A scuffle broke out when security forces tried to pull protesters away from the entrances, resulting in several windows being broken.
Demonstrators lifted a massive banner outside the ministry that read "One bill, not two!" in reference to payments for government-provided electricity, as well as to local generator companies.
Lebanon is plagued with frequent power cuts because of outdated and damaged infrastructure.
|Lebanon is plagued with frequent power cuts because of outdated and damaged infrastructure|
Local generator companies have filled the gap by providing power when state electricity cuts off - but they often charge exorbitant prices.
The poor condition of the state's power infrastructure has been a major source of public frustration, and featured prominently in recent protests that saw thousands gather in central Beirut.
The "We Want Accountability" campaign has played a major role in those demonstrations, which were sparked by a rubbish collection crisis but later broadened to protest against electricity and water shortages and rampant corruption.
"This ministry does what other ministries do: steal the Lebanese public's money for the past thirty years," one protester said on Tuesday.
Activists pledged additional demonstrations at other ministries and called for a sit-in on Saturday outside the government's electricity centre in Beirut.
"It's not just the ministry of energy that our movement will target, but every single ministry. We will hold every corrupt person accountable," one protester said.
"We will surprise the authorities at a new centre of corruption every time, and we will continue to demand accountability for corrupt officials," said another.
Rubbish crisis continues
Meanwhile, the Lebanese government has yet to begin implementing a permanent solution to the country's ongoing rubbish disposal crisis.
A plan proposed by the agriculture minister and approved by the government two weeks ago involves establishing new landfills in peripheral regions of Lebanon.
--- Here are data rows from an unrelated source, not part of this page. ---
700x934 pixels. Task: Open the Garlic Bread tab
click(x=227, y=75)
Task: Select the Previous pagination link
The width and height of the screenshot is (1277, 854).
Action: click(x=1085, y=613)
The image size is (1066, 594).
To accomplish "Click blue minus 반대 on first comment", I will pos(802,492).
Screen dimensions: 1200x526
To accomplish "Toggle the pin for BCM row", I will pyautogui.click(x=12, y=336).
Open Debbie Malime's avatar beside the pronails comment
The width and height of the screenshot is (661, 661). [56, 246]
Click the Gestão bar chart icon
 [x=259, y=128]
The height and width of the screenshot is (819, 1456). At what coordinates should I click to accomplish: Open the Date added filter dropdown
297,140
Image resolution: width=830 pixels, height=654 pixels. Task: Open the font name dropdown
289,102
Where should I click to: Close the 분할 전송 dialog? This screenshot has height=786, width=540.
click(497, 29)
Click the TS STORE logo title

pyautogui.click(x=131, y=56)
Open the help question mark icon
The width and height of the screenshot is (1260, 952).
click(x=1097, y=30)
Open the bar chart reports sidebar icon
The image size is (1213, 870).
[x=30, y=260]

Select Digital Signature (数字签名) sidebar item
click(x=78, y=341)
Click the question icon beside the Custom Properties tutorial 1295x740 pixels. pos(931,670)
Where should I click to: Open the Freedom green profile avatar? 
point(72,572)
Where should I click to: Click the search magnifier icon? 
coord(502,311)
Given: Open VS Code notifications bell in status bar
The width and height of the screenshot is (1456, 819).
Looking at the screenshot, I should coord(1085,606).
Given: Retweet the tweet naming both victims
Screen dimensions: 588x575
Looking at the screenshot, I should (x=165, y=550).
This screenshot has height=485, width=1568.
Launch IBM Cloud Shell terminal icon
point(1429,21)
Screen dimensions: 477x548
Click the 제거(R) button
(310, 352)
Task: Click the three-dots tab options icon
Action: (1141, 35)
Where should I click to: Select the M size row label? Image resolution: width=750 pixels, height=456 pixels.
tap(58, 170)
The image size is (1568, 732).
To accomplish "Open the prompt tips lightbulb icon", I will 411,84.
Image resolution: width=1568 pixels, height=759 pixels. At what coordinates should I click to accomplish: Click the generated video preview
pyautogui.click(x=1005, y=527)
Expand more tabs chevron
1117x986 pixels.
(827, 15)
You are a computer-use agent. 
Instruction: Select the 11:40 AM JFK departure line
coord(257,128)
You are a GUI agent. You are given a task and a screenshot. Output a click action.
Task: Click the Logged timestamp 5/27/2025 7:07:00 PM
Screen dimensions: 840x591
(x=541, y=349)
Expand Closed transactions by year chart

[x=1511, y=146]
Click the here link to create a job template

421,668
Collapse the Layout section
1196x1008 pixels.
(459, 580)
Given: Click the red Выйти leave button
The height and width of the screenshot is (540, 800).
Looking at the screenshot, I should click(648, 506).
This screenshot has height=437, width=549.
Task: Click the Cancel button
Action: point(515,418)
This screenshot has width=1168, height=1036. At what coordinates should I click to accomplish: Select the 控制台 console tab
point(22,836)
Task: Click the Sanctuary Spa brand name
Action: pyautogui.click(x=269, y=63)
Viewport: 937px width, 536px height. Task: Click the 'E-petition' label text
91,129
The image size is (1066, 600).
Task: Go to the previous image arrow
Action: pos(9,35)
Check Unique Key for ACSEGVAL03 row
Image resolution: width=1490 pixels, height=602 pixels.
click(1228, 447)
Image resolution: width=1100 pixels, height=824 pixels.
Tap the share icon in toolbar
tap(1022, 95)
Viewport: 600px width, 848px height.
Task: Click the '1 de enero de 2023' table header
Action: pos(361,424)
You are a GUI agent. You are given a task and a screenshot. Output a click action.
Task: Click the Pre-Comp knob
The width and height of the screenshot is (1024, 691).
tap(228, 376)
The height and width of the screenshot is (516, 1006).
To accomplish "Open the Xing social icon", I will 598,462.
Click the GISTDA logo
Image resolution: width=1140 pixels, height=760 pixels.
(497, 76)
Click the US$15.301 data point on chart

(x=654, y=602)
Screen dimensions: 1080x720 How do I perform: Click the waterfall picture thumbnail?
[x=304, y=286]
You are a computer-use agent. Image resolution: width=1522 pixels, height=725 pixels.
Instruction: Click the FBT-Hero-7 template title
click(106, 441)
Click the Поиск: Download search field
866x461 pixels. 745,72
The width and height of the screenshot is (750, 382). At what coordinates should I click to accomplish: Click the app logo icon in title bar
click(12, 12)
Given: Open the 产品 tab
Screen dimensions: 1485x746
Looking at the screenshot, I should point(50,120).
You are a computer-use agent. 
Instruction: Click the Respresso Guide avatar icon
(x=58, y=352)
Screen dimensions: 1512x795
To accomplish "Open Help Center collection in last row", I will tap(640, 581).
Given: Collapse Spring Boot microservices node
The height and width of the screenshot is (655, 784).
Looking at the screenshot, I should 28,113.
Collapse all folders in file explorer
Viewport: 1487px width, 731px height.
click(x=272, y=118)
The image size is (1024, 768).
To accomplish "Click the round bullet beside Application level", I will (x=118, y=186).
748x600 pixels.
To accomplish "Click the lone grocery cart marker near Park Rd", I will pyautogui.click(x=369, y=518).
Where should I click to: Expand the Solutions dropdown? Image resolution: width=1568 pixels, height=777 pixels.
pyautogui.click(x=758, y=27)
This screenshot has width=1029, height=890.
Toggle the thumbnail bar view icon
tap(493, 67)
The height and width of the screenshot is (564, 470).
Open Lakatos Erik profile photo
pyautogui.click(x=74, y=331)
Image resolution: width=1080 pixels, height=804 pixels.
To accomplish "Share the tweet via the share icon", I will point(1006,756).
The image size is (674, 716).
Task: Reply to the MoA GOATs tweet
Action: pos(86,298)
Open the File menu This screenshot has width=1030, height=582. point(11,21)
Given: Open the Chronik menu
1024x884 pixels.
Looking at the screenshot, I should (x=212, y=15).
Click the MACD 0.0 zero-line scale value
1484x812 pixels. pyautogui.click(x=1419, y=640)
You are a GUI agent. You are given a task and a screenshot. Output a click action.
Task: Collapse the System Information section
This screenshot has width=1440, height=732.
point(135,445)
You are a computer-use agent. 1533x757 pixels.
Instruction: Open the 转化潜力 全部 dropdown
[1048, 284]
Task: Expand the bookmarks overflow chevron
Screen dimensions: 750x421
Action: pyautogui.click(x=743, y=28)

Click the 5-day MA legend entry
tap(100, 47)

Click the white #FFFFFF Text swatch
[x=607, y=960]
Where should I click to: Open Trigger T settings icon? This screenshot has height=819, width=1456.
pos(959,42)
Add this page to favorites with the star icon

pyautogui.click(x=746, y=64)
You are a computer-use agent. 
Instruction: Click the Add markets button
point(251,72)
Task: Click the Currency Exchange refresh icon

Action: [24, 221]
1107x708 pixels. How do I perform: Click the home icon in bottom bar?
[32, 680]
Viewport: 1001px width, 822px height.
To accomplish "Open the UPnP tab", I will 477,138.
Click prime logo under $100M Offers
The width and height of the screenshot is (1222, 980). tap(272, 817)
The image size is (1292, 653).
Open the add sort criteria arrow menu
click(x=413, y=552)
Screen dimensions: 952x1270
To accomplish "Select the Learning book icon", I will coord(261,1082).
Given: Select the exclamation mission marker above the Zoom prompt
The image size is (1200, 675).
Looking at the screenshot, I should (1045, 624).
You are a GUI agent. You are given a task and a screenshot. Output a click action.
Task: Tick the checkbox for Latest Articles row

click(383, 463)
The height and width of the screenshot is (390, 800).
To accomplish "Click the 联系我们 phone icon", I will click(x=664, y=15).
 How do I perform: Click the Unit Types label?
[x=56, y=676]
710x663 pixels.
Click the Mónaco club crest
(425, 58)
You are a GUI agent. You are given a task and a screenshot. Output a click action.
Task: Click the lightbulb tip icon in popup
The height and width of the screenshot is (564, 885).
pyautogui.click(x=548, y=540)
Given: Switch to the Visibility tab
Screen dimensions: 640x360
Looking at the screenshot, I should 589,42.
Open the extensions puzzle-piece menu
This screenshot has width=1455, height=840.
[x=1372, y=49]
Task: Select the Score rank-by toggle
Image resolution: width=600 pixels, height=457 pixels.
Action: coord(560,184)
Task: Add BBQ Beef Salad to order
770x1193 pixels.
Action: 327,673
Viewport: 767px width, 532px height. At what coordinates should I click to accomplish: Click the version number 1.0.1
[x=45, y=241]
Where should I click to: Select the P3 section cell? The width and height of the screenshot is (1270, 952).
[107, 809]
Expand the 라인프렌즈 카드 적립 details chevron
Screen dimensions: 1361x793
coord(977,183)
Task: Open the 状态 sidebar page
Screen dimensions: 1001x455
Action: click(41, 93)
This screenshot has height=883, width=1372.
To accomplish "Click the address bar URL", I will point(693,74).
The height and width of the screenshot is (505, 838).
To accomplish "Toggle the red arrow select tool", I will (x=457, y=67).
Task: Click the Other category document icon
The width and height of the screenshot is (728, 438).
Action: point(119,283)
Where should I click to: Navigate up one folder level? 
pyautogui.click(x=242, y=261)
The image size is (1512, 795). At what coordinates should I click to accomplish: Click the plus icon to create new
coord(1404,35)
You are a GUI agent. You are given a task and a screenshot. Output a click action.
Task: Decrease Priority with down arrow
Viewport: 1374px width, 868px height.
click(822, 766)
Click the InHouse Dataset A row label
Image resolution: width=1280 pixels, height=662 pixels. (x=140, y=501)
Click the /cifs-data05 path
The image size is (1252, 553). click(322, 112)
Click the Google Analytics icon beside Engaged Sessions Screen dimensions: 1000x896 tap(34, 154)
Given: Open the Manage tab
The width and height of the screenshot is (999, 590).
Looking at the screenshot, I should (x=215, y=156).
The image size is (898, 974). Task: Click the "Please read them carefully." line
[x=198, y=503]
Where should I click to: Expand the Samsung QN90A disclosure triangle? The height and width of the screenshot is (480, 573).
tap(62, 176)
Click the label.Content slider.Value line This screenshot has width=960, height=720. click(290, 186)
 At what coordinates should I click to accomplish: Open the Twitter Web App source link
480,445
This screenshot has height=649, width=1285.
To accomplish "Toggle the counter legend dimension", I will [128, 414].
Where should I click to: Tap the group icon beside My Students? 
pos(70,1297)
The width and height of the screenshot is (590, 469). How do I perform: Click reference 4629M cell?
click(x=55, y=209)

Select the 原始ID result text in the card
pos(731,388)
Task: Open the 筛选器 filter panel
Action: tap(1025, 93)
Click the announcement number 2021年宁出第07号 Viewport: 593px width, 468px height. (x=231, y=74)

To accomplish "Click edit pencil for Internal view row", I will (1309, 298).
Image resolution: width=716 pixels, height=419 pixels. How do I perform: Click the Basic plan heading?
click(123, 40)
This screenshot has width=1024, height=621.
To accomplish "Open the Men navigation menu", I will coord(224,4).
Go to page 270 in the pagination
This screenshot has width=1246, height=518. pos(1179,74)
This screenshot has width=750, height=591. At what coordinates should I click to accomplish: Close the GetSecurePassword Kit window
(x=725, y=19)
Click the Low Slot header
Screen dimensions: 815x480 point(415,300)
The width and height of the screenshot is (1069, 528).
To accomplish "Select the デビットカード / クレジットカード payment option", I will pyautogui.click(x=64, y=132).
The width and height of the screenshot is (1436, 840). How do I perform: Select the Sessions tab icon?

|The Lebanese government has yet to begin implementing a permanent solution to the rubbish crisis|
However, the plan continues to face hurdles from both local communities and activists, as refuse continues to pile in make-shift and unsanitary dumps in the capital Beirut.
The government's plan has been criticised in part by environmental activists, who fear a return to the same solutions that had triggered the current crisis, without implementing a long-term sustainabple plan.
In the meantime, a group of civil society campaigners called for a new plan that based on fermentation, and urged against the use of compactors in order to recover recyclables.
"The alternative plan to address the rubbish crisis must avoid the use of compactors when transferring waste so that 35 percent of the waste could be recycled," said Paul Abi Rached at a press conference held by TERRE Liban, an environmental NGO.
Abi Rached pointed out the hot summer sun had already fermented mountains of uncollected refuse.